The term “determinant of savings” refers to the factors or variables that influence an individual’s or a household’s decision to save money. Savings can be influenced by a variety of factors, and these determinants can vary from person to person. Some of the key determinants of savings include:

  1. Income: One of the most significant determinants of savings is the level of income. Generally, as income increases, people tend to save more. This is because they have more disposable income after meeting their basic needs.
  2. Interest Rates: The prevailing interest rates on savings and investment vehicles can influence savings behavior. Higher interest rates can incentivize people to save more, as they can earn more on their savings.
  3. Financial Goals: Personal financial goals and objectives play a crucial role in determining savings behavior. People who have specific goals, such as buying a house, funding their children’s education, or retiring comfortably, are often more motivated to save.
  4. Age: Age can be a determinant of savings. Younger individuals may save less as they may have lower incomes and fewer financial responsibilities, while older individuals may save more as they prepare for retirement.
  5. Risk Tolerance: People with a lower tolerance for financial risk may choose to save more and invest conservatively, while those with a higher risk tolerance may invest more and save less.
  6. Lifestyle and Spending Habits: Personal spending habits and lifestyle choices can impact savings. People who live frugally and prioritize saving over spending are likely to save more.
  7. Economic Conditions: Economic conditions, such as inflation and unemployment rates, can affect savings. High inflation rates can erode the purchasing power of savings, while economic uncertainty may lead people to save more as a precaution.
  8. Government Policies: Government policies, such as tax incentives for saving or retirement accounts, can influence savings decisions. These policies can encourage or discourage savings.
  9. Access to Financial Services: The availability and accessibility of banking and financial services can also determine savings behavior. People with easy access to savings accounts and other financial instruments may save more effectively.

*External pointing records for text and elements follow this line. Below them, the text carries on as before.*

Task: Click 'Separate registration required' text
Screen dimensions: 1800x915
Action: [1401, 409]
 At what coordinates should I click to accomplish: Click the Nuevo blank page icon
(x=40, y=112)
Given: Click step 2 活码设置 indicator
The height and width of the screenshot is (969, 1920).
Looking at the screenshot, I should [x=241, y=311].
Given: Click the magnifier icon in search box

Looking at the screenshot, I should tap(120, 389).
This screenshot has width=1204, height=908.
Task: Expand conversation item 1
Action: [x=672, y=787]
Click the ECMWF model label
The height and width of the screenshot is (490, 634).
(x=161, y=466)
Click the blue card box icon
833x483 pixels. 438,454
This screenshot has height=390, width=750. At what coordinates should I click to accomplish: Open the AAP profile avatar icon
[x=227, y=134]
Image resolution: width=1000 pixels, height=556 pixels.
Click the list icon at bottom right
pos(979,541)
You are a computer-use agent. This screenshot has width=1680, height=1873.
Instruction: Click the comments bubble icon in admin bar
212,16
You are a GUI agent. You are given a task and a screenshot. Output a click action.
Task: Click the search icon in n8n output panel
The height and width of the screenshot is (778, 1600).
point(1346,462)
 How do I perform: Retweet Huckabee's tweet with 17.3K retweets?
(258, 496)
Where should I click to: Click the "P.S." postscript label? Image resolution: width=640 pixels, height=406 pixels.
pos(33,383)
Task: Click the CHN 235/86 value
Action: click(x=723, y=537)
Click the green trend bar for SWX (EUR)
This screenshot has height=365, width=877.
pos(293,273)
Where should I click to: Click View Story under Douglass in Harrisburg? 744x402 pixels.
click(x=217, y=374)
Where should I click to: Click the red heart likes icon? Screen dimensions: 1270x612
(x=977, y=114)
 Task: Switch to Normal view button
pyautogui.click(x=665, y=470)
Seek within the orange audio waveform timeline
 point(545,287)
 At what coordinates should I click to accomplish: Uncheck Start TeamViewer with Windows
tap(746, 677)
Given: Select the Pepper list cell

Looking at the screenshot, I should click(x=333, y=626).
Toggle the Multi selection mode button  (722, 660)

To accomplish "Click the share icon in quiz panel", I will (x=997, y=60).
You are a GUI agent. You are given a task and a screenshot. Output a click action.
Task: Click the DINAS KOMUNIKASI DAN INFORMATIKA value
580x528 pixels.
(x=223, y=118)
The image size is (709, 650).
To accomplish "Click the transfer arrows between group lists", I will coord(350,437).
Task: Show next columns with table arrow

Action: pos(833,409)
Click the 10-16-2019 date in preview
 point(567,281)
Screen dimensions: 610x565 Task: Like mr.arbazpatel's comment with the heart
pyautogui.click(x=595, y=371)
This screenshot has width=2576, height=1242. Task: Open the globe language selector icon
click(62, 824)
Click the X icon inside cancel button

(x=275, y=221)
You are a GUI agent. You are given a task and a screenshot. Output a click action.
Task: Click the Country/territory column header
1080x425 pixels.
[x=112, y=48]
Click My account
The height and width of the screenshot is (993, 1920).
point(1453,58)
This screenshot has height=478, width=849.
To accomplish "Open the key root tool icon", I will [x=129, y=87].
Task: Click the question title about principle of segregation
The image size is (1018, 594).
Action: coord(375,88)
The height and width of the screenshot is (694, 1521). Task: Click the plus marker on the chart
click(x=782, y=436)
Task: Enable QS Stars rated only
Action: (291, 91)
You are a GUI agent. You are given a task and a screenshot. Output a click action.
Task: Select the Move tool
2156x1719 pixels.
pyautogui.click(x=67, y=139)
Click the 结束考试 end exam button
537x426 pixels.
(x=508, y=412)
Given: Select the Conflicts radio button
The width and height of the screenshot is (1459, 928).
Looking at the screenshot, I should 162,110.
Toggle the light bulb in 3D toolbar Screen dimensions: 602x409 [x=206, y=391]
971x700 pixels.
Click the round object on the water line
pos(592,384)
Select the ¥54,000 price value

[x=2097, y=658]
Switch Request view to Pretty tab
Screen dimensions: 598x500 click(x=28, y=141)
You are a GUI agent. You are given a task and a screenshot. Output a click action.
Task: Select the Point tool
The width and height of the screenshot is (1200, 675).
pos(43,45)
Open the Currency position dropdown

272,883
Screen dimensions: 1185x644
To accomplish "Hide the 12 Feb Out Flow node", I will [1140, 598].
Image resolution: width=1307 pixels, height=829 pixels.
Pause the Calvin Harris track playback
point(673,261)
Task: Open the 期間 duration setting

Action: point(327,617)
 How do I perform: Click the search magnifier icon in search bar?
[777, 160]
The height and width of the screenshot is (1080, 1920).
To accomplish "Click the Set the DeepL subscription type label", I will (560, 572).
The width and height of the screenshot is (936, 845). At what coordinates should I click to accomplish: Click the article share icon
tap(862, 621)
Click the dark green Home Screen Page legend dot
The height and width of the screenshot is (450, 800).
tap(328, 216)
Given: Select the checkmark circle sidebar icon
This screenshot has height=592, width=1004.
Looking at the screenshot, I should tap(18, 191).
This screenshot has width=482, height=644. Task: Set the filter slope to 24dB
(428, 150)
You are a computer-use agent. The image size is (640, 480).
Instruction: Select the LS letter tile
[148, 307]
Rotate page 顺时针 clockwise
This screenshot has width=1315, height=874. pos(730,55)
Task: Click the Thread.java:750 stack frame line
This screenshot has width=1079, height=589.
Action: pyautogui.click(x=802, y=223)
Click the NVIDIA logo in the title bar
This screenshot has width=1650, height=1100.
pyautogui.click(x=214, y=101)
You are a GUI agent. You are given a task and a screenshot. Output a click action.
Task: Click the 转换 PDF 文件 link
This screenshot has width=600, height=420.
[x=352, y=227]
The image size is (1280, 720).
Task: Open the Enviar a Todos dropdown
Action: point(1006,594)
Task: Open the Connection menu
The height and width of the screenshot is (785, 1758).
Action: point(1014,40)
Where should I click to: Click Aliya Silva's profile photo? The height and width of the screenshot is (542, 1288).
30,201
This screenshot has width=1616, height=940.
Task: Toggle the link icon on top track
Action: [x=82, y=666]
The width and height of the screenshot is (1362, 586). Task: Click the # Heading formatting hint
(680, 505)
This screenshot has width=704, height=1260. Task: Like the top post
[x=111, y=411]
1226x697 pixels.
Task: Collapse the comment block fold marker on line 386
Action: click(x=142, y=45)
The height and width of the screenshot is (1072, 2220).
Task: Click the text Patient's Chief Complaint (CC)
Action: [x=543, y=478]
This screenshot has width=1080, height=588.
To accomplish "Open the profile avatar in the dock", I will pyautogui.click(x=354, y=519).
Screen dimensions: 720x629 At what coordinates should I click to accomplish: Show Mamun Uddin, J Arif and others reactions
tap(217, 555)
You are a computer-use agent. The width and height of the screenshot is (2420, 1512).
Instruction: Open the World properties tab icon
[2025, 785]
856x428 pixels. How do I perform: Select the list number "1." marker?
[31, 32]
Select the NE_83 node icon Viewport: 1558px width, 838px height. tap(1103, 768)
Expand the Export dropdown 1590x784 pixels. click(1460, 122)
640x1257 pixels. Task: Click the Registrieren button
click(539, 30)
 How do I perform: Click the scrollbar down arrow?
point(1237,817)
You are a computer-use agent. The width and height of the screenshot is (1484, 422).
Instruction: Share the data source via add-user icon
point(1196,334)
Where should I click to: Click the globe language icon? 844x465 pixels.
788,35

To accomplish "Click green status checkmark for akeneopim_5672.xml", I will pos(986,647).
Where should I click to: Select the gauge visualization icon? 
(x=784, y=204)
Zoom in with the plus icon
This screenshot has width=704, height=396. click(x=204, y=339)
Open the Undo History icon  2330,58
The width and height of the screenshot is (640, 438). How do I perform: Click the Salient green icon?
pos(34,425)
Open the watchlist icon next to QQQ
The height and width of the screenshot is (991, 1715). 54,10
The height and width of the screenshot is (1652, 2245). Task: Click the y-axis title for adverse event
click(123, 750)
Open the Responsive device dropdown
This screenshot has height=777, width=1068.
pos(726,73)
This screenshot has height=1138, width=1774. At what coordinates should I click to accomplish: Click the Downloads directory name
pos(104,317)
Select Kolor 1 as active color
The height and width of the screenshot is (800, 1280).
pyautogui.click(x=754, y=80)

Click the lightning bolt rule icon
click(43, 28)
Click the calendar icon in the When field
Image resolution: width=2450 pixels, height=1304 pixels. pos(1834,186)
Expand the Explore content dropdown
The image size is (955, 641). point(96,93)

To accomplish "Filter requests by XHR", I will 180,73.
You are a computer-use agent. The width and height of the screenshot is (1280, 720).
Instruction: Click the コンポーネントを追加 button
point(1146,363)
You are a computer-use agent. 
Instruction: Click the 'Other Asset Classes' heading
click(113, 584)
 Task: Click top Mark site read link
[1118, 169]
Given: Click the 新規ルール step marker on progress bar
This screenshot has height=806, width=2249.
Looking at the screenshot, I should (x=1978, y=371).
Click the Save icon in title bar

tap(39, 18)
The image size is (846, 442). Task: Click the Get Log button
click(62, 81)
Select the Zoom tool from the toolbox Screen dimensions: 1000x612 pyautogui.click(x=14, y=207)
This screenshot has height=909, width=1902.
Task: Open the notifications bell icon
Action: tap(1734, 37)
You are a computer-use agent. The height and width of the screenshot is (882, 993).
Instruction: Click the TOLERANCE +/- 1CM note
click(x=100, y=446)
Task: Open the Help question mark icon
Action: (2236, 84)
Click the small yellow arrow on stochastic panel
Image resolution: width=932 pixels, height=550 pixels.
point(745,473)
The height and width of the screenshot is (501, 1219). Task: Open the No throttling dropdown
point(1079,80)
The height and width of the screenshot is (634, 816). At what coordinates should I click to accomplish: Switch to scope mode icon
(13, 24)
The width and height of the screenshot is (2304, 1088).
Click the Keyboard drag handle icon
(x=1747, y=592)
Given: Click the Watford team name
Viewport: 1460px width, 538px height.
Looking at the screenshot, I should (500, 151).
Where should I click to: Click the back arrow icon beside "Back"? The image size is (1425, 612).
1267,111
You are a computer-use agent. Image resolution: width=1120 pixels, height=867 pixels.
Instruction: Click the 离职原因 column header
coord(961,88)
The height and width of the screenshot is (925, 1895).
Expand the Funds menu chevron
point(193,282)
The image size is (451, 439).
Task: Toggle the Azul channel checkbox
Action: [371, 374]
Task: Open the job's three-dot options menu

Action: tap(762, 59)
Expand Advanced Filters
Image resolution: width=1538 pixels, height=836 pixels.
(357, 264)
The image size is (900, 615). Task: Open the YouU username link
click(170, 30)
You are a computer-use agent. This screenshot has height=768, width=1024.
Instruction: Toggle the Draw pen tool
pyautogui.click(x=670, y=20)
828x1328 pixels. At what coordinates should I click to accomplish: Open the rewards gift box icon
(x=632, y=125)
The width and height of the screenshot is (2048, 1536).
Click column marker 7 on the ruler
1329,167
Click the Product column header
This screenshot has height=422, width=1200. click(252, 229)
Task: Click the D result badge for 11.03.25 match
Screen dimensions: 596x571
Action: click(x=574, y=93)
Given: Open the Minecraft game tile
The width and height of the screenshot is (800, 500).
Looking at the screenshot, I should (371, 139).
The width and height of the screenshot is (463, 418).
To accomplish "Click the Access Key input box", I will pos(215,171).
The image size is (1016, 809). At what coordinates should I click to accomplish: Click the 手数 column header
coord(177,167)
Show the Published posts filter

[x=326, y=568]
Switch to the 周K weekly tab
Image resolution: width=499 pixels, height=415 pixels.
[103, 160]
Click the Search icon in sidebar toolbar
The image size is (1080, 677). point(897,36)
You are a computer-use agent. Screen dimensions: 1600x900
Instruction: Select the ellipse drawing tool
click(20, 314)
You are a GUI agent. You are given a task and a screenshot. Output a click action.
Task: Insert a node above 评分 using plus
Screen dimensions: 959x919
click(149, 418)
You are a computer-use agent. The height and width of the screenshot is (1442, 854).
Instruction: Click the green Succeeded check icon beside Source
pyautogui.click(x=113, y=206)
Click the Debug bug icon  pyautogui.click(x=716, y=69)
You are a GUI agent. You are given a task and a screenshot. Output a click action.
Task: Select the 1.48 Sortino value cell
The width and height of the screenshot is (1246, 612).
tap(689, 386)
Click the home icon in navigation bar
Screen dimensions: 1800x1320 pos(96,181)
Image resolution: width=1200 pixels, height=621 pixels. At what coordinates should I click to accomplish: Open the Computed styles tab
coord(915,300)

  10. Cultural and Social Factors: Cultural norms and social influences can impact savings behavior. In some cultures, saving is highly encouraged and expected, while in others, spending and consumption are prioritized.
  11. Unexpected Events: Life events such as medical emergencies, job loss, or unexpected expenses can disrupt savings plans. Having an emergency fund can help mitigate the impact of these events.
  12. Psychological Factors: Personal attitudes and psychological factors, such as discipline, self-control, and financial literacy, play a significant role in determining savings habits.

It’s important to note that these determinants interact with each other and can vary greatly from one individual to another. People make savings decisions based on a combination of these factors, and individual circumstances can change over time, leading to changes in savings behavior.